## WORK TO DO
Copy every line of the records below word for word, leaving out the pictures.

## Target position records
** Begin **

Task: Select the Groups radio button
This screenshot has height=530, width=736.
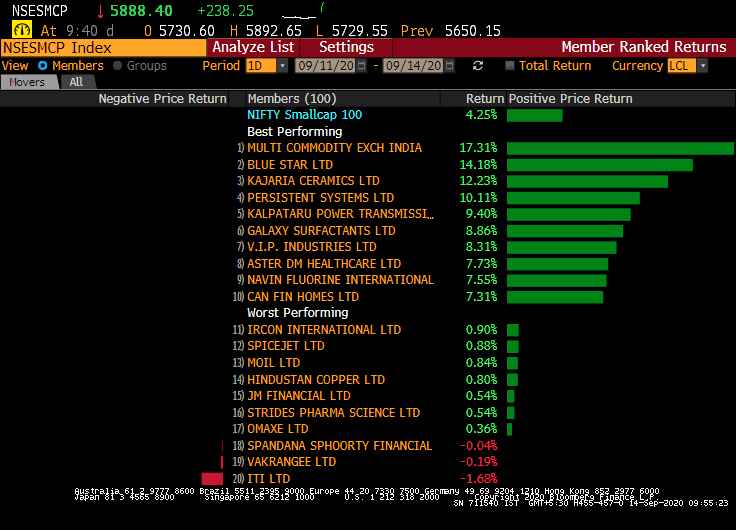Action: coord(118,66)
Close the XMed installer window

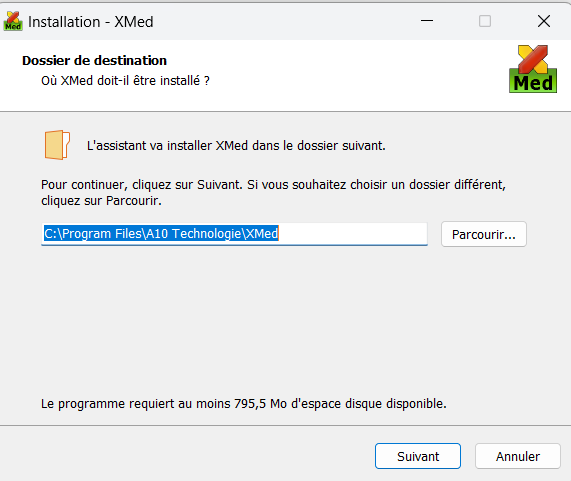tap(544, 21)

** End **

## CORRECT OUTPUT
Task: Select the Groups radio button
This screenshot has height=530, width=736.
Action: coord(118,66)
Close the XMed installer window

tap(544, 21)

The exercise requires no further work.